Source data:
# # # # #

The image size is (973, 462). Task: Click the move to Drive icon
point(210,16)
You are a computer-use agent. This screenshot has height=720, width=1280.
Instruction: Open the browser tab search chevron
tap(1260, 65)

# # # # #

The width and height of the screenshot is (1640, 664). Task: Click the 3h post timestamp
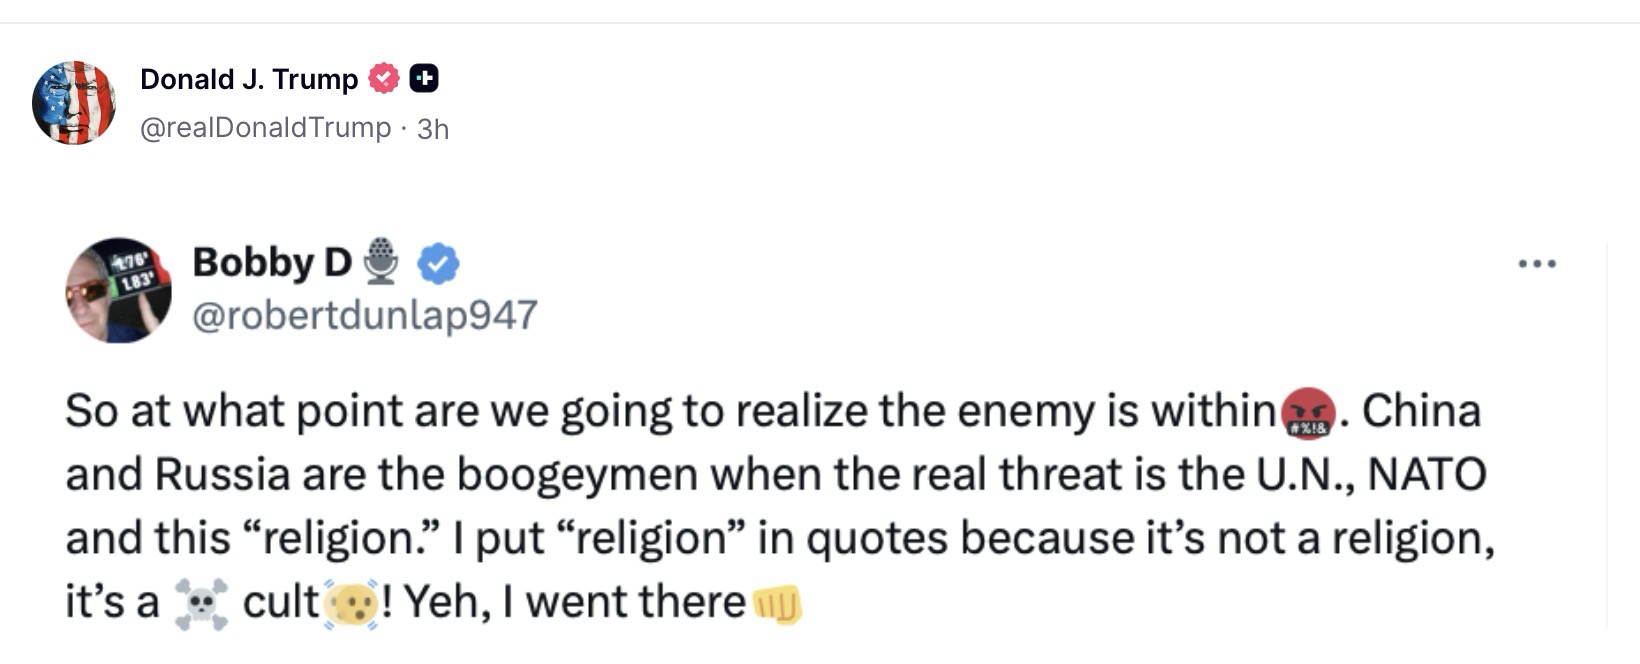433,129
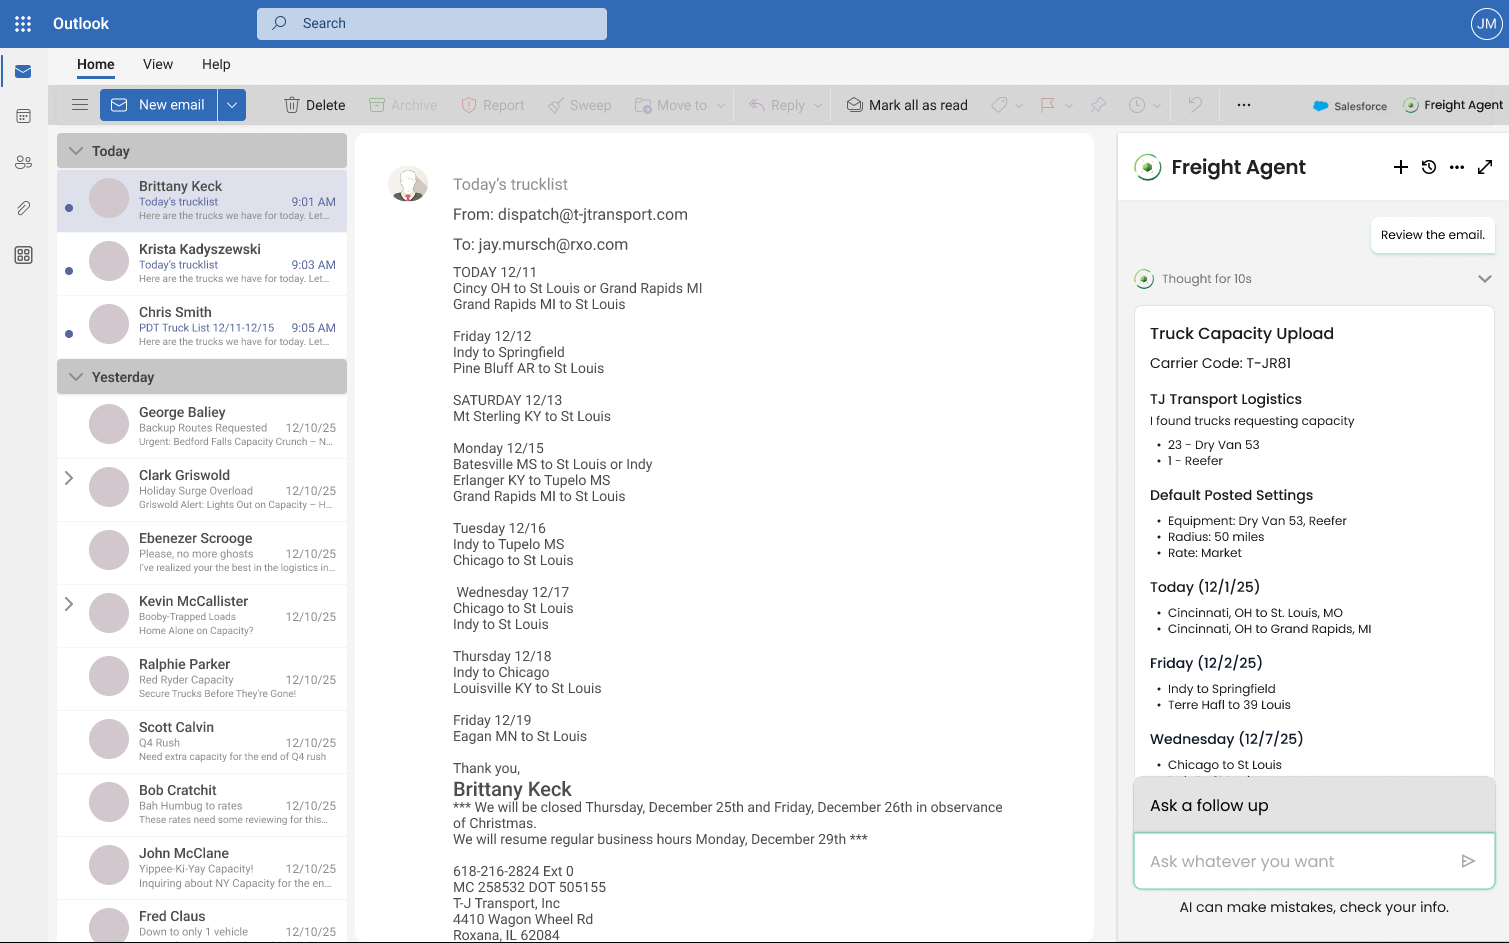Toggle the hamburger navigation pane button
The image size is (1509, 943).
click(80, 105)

# # # # #

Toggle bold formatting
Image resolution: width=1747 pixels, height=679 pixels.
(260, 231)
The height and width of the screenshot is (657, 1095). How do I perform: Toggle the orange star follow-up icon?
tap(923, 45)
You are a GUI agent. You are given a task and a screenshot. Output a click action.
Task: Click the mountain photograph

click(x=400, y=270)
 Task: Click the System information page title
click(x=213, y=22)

# # # # #

Short problem: In the listing, take everything from the line containing "The width and" down to the line containing "click(80, 105)" and write it out again with "timestamp" swapped for "time label", changing nothing else. Omit the pictures from your answer.

Problem solution:
The width and height of the screenshot is (1640, 664). Task: Click the 3h post time label
433,129
Toggle the hamburger navigation pane button
The image size is (1509, 943).
click(80, 105)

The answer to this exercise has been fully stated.